• [TEXTABSCHNITT]
--------------------

Der Ölpreis steigt gegenüber Freitag Abend plötzlich an von 69,30 auf 71,39 Dollar (WTI-Öl). Im Chart haben wir es markiert, der rote Pfeil zeigt die Bewegung seit der Eröffnung heute Nacht. Als Grund für diesen Anstieg kann man ganz klar die gestrige Entscheidung der erweiterten OPEC-Gruppe namens OPEC+ zu ihrer Öl-Fördermenge benennen.
Ölpreis steigt – OPEC verschiebt Erhöhung der Fördermenge
Eigentlich wollte die OPEC mit ihren externen Partnern wie Russland (OPEC+) die Öl-Fördermenge demnächst anheben. Aber Nachfrageschwäche und ein relativ niedriger Ölpreis haben wohl zu der Erkenntnis geführt, dass man nicht noch mehr Öl auf den Markt bringen sollte? Die OPEC+ hat sich laut Bloomberg darauf geeinigt, ihre Produktionssteigerung im Dezember um einen Monat zu verschieben. Dies ist die zweite Verzögerung ihrer Pläne zur Wiederbelebung des Angebots, da die Preise angesichts der fragilen Wirtschaftsaussichten weiterhin unter Druck stehen.
Die von Saudi-Arabien und Russland angeführte Gruppe OPEC+ hatte beabsichtigt, ab Dezember eine Reihe monatlicher Produktionssteigerungen um 180.000 Barrel pro Tag zu beginnen. Sie wird das Angebot in diesem Monat jedoch weiterhin einschränken, wie aus einer am Sonntag auf der Website der OPEC veröffentlichten Erklärung hervorgeht.
Die Gruppe hatte die Wiederaufnahme bereits von Oktober aufgeschoben, da die schwächelnde Nachfrage nach Öl in China und das steigende Angebot aus Amerika den Ölpreis unter Druck setzen. Die Brent-Futures sind in den letzten vier Monaten um 17 % eingebrochen und werden nun bei etwa 73 US-Dollar pro Barrel gehandelt, was für die Saudis und viele andere in der OPEC+ zu niedrig ist, um die Staatsausgaben zu decken.

--------------------

• [AUSZÜGE AUS DATENSÄTZEN]
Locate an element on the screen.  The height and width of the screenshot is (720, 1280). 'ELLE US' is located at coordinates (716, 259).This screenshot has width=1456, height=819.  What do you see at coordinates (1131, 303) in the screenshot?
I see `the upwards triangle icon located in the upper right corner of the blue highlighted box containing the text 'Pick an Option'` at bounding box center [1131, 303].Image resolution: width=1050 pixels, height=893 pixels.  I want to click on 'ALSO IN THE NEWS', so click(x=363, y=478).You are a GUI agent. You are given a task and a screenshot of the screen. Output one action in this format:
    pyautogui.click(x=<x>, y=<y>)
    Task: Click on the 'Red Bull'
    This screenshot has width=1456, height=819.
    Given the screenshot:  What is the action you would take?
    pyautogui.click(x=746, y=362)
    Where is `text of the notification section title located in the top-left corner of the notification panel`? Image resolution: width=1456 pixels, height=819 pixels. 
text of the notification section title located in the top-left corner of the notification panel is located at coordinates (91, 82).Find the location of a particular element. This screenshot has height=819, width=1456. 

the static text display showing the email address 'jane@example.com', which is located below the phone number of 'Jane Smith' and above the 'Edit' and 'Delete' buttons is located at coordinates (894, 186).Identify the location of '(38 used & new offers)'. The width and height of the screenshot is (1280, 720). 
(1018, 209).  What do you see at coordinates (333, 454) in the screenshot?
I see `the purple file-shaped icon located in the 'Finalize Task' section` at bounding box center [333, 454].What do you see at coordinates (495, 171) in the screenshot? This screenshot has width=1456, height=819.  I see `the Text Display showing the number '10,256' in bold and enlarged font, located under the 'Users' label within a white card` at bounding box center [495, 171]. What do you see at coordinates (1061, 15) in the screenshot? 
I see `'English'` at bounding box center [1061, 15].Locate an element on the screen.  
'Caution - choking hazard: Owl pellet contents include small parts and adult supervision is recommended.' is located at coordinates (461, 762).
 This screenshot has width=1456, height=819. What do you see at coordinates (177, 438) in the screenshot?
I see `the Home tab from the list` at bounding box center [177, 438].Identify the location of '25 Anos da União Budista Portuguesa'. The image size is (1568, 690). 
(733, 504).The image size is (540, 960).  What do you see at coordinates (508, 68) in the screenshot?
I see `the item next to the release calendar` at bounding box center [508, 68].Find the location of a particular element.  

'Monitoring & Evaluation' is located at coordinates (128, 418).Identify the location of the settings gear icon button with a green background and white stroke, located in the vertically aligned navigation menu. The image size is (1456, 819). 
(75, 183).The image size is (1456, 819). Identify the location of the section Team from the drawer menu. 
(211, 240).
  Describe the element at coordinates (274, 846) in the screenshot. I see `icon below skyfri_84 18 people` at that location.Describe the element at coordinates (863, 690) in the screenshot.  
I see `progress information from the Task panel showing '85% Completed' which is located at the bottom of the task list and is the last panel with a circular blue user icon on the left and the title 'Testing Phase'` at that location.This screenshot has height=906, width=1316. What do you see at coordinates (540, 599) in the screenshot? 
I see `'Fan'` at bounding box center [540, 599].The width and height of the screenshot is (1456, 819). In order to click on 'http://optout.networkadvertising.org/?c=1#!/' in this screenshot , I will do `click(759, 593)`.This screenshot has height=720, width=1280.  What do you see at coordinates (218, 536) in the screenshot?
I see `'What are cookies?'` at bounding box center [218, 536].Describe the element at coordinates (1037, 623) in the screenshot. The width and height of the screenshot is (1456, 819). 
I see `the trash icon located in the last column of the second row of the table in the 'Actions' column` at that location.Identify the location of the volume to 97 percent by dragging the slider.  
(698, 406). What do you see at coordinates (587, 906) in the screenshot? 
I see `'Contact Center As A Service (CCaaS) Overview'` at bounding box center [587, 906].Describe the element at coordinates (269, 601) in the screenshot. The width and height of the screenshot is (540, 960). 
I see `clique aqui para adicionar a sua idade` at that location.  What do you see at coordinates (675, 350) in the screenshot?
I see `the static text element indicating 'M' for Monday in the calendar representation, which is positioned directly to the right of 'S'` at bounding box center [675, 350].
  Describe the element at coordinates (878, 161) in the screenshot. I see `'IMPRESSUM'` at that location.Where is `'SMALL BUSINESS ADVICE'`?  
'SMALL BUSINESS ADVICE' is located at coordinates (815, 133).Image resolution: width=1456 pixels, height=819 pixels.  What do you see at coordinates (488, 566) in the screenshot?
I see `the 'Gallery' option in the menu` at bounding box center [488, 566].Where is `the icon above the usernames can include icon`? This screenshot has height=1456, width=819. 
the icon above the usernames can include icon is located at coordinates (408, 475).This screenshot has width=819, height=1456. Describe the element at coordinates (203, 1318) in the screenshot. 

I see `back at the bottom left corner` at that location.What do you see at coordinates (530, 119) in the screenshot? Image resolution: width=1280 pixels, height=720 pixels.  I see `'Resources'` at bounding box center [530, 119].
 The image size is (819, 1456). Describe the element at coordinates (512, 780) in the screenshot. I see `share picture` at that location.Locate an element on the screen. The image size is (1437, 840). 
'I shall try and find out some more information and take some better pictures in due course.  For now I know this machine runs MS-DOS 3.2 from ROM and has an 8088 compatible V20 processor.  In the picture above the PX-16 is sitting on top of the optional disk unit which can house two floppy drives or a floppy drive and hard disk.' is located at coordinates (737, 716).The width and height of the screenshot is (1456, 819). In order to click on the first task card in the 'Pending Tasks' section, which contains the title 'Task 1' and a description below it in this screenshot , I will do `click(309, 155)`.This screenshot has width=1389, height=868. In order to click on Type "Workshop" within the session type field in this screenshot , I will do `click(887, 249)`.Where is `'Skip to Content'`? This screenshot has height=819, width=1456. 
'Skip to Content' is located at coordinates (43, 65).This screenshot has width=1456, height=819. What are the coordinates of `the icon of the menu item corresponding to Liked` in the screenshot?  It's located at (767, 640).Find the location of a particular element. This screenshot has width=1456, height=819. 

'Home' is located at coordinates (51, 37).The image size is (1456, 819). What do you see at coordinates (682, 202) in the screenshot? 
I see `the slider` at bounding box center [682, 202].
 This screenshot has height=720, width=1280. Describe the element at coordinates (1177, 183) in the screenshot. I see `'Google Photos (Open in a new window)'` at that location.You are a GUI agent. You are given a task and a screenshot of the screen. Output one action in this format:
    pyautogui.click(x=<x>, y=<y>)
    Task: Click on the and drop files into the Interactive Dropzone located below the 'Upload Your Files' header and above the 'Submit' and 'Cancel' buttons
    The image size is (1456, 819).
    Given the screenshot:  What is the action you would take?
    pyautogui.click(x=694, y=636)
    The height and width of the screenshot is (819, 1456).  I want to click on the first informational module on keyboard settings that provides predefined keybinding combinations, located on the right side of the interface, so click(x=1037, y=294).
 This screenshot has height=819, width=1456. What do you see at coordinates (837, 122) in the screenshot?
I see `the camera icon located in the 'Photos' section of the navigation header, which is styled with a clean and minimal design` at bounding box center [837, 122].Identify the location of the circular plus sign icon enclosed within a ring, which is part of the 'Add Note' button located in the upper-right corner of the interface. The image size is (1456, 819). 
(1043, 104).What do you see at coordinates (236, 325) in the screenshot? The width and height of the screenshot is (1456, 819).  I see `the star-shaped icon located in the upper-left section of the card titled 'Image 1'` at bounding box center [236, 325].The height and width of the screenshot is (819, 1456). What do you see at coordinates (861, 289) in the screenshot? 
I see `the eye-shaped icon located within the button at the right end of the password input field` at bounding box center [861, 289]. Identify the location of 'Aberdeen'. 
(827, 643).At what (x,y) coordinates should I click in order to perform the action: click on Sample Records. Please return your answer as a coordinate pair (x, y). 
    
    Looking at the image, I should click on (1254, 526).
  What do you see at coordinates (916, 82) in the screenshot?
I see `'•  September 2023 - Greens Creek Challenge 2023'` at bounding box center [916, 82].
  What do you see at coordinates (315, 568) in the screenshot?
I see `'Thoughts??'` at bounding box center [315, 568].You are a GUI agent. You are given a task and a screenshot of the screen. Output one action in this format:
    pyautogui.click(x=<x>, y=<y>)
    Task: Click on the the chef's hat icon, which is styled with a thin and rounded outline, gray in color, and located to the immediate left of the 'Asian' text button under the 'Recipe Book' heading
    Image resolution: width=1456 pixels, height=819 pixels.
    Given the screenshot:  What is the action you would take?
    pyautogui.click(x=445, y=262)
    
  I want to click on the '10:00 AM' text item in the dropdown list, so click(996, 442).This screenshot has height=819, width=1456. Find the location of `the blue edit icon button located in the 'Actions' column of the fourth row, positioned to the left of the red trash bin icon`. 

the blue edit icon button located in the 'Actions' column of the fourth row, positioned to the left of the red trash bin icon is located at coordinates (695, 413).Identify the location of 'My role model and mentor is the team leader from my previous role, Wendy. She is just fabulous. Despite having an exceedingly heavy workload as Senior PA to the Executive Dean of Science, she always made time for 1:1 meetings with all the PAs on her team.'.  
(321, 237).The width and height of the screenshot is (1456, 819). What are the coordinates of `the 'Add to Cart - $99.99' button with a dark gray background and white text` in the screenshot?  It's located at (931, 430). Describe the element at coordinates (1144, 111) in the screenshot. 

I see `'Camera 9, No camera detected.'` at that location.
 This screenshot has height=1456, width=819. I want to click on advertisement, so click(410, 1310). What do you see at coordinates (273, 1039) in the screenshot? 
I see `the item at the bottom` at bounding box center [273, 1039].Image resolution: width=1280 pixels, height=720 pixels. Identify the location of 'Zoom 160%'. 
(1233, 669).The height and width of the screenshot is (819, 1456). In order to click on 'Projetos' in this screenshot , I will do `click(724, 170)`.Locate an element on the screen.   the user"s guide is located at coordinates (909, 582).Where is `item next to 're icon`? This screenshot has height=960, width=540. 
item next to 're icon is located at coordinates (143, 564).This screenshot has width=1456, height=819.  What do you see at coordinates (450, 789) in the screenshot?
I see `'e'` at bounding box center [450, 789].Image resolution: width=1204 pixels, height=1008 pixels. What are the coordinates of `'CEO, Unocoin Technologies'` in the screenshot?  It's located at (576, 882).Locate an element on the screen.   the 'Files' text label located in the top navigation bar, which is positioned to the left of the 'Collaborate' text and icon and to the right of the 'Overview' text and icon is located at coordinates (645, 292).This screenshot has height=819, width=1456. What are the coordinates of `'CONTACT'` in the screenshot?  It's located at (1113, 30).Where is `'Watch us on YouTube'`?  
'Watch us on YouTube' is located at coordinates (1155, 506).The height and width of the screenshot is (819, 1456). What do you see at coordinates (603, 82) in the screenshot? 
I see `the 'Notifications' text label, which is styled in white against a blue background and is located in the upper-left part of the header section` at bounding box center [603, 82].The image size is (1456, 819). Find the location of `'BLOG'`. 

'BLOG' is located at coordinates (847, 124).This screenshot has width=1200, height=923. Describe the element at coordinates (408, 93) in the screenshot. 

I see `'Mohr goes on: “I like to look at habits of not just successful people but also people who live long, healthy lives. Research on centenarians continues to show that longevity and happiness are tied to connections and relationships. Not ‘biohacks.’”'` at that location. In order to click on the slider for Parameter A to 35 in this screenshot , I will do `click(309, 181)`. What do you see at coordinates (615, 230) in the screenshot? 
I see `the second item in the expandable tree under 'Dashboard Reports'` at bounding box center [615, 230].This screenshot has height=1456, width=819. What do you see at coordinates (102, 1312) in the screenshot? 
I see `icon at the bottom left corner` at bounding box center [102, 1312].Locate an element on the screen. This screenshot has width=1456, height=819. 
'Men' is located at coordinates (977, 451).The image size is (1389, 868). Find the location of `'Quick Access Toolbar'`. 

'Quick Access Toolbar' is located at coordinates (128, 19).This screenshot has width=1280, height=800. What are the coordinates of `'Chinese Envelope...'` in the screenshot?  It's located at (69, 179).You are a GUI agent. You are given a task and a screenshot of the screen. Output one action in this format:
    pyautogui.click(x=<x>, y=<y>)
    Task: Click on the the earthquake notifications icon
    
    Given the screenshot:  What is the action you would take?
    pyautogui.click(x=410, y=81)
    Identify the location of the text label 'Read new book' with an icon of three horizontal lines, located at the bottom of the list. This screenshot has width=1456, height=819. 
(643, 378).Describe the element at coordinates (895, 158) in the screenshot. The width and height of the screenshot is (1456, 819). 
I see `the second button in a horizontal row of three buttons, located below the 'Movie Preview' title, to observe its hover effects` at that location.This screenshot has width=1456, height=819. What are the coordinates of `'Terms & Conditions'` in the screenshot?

--------------------

• [AUFGABENSTELLUNG]
a - Um wie viel Prozent sind die Brent-Futures laut dem Text über den Ölpreis in den letzten vier Monaten eingebrochen?
b - Gib im Text über den Ölpreis alles von „Der Ölpreis steigt“ bis hinunter zu „ihrer Öl-Fördermenge benennen.“ erneut wieder und tausche dabei „Chart“ gegen „Diagramm“ aus.
c - Führe den Text über den Ölpreis im Anschluss an seinen letzten Satz weiter.
Die Einträge sind eigenständiges Material und gehören nicht zum Text über den Ölpreis.

• [LÖSUNGEN ZUR ÜBUNG]
a - Um 17 %.

b -
Der Ölpreis steigt gegenüber Freitag Abend plötzlich an von 69,30 auf 71,39 Dollar (WTI-Öl). Im Diagramm haben wir es markiert, der rote Pfeil zeigt die Bewegung seit der Eröffnung heute Nacht. Als Grund für diesen Anstieg kann man ganz klar die gestrige Entscheidung der erweiterten OPEC-Gruppe namens OPEC+ zu ihrer Öl-Fördermenge benennen.

c -
„Die Marktbedingungen haben sich durchgesetzt“, sagte Harry Tchilinguirian, Leiter der Ölforschung bei Onyx Commodities. “Die OPEC+ hat gezeigt, dass sie die aktuellen makroökonomischen Realitäten, die sich auf China und Europa konzentrieren und auf ein schwächeres Wachstum der Ölnachfrage hindeuten, nicht ignorieren kann.“
Eine weitere Verzögerung könnte den Markt kaum stützen, da sie von vielen Händlern erwartet wurde. Die internationalen Märkte werden auch im nächsten Jahr mit einer Überversorgung konfrontiert sein, selbst wenn die OPEC+-Allianz keine Erhöhung des Angebots vornimmt, schätzt die Internationale Energieagentur in Paris. Citigroup und JPMorgan gehen davon aus, dass der Brent-Ölpreis im Jahr 2025 in den 60-Dollar-Bereich rutschen wird.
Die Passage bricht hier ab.